▶ Exercise directions:
From the first line of the data below through the line holding "Screen dimensions: 480x400", write out each line exactly as it stands.

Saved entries
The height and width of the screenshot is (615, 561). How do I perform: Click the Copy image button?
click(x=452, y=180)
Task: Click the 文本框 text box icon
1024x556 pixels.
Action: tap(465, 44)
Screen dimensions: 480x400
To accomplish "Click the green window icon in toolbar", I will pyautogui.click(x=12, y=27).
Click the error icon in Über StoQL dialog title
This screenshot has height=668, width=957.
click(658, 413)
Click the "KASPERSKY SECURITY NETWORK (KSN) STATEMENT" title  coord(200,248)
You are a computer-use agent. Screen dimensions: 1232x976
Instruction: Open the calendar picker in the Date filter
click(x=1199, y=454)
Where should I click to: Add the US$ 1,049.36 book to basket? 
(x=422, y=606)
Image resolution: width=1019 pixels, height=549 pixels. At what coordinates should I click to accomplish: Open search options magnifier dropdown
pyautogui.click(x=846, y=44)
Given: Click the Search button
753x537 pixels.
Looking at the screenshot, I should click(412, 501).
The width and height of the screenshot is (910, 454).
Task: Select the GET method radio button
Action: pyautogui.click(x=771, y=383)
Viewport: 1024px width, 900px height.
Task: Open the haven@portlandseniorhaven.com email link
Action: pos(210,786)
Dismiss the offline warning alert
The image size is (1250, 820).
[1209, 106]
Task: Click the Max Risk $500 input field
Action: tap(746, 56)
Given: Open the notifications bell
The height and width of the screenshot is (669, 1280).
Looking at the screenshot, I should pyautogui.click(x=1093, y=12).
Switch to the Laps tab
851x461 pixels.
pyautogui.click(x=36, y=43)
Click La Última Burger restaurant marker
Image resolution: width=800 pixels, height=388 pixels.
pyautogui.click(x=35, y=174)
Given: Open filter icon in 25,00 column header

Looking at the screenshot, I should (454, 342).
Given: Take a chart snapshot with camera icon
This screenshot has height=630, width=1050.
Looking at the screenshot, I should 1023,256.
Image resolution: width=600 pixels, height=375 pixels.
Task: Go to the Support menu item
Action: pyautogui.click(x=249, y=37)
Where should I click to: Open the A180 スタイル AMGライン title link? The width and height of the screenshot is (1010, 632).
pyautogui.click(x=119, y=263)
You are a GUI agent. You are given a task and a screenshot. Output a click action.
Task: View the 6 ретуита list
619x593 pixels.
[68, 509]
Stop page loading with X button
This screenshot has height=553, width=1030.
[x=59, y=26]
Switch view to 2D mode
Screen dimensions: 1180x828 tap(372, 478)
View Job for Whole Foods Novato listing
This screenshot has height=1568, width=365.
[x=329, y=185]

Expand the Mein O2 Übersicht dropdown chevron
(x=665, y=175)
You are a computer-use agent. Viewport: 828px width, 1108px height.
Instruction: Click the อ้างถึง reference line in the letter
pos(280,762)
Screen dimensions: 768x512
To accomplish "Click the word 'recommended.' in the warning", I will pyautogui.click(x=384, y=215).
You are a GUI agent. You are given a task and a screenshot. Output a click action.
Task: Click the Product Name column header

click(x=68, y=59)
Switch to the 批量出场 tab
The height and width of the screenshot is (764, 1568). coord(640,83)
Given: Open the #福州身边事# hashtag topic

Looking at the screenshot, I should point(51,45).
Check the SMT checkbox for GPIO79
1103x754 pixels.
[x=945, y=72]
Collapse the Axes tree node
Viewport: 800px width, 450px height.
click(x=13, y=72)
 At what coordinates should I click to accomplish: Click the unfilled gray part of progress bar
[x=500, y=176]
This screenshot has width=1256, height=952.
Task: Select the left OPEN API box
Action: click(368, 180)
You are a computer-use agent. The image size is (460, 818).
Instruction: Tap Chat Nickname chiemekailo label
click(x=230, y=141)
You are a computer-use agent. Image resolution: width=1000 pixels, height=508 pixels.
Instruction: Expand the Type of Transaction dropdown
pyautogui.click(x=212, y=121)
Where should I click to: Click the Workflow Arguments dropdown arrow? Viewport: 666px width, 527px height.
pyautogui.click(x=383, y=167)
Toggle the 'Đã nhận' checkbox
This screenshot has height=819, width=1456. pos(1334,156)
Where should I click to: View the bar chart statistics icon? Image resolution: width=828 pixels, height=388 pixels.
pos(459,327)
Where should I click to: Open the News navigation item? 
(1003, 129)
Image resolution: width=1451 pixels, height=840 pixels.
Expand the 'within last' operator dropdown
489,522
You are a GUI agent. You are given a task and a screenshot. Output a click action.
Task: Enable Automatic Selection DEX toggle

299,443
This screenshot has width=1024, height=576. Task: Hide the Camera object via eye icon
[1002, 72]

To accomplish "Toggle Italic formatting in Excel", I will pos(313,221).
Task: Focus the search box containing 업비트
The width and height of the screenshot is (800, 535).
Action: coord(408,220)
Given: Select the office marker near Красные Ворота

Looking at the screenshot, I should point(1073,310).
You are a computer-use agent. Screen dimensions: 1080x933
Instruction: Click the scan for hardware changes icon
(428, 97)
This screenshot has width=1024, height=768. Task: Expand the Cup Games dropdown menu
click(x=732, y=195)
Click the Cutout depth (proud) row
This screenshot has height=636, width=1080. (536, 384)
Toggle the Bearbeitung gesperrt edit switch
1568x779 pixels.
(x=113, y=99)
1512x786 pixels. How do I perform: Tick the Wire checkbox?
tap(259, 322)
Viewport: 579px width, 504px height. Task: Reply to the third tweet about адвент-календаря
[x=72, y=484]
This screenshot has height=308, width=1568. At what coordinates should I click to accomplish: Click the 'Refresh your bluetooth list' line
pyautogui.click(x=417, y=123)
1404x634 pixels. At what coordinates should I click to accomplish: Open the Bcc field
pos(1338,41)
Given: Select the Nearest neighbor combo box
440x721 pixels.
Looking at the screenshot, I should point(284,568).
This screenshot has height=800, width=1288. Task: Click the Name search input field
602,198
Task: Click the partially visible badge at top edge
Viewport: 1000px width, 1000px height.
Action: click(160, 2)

▶ Solution to this task:
The height and width of the screenshot is (615, 561). How do I perform: Click the Copy image button?
click(x=452, y=180)
Task: Click the 文本框 text box icon
1024x556 pixels.
Action: tap(465, 44)
Screen dimensions: 480x400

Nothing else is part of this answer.